Stories like that of white owls being the call of the dead induced a terror of something as ordinary as catching sight of a barn owl on autumn evenings.

Claims that there were ghosts, even in our council house built in 1926, prompted me to sleep with the blanket pulled up over my head, lest a ghost come into the room and find me.

Worst of all, wild rumours of UFOs prompted an avoidance of looking up into the night sky.
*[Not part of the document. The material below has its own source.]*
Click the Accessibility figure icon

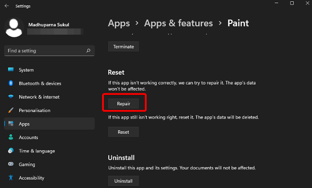[x=11, y=178]
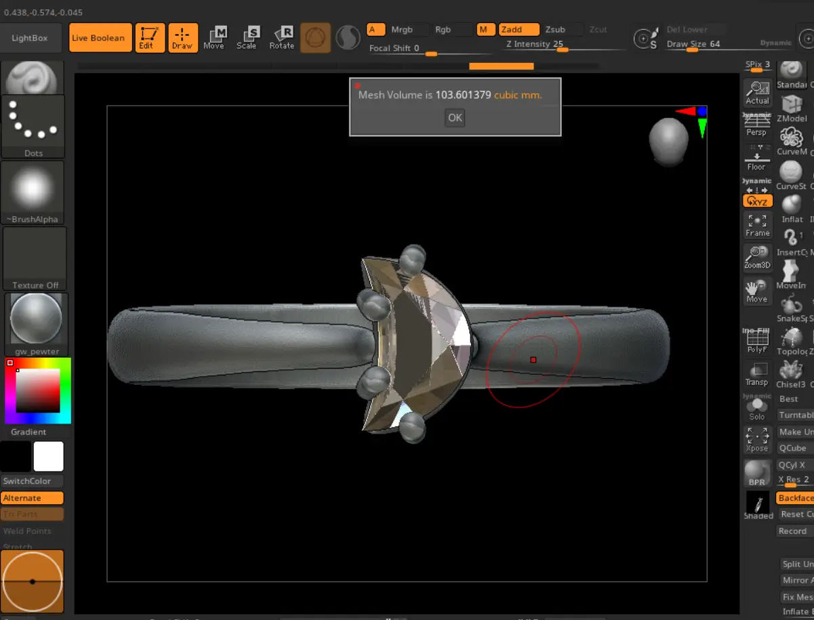Select the Move transform tool
Screen dimensions: 814x620
click(x=214, y=38)
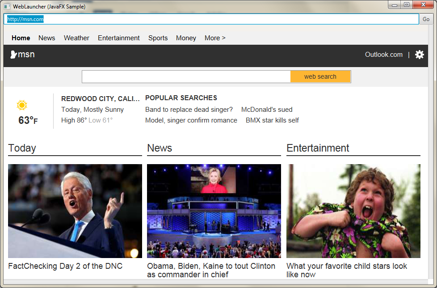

Chaim Potok’s “My Name is Asher Lev” captures in a paragraph the intensity of childhood feeling:

“He came to me that night out of the woods, my mythic ancestor, huge, mountainous, dressed in his dark caftan and fur-trimmed cap, pounding his way through the trees on his Russian master’s estate, the earth shaking, the mountains quiver­ing, thunder in his voice. I could not hear what he said. I woke in dread and lay very still, listening to the darkness. I needed to go to the bathroom but I was afraid to leave the bed. I moved down beneath the blanket and slept and then, as if my moment awake had been an intermission between acts of an authored. play, saw him again plowing toward me through giant cedars. I woke and went to the bathroom. I stood in the bathroom, shiver­ing. I did not want to go back to my bed. I stood listening to the night, then went through the hallway to the living room. It was dark and hushed and I could hear the sounds of night traffic through the window. I opened the slats of the Venetian blind and peered between them at the street below. It was a clear night. I could not see the moon, but a clear cold blue-white light lay like a ghostly sheen over the parkway and cast the shadows of buildings and trees across the sidewalks. I saw a man walking beneath the trees. He was a man of medium height with a dark beard, a dark coat, and an ordinary dark hat. I saw him walking in the shadows of the trees. Then I did not see him. Then I saw him again, walking slowly beneath the trees. Then he was gone again and I did not know if I was seeing him or not, if I had been asleep before and was awake now, or if I had been awake before and was dreaming now.   Then I saw him again, walking slowly, alone; then he entered, a shadow and was gone. I do not remember going back to bed. I only remember waking in the morning and staring up at the white ceiling of my room and feeling light and disembodied, as if I were floating on the shadows cast by dark trees beneath a moon.”

Asher Lev and the flight of an owl would be enough to send a boy into hiding under the bedclothes.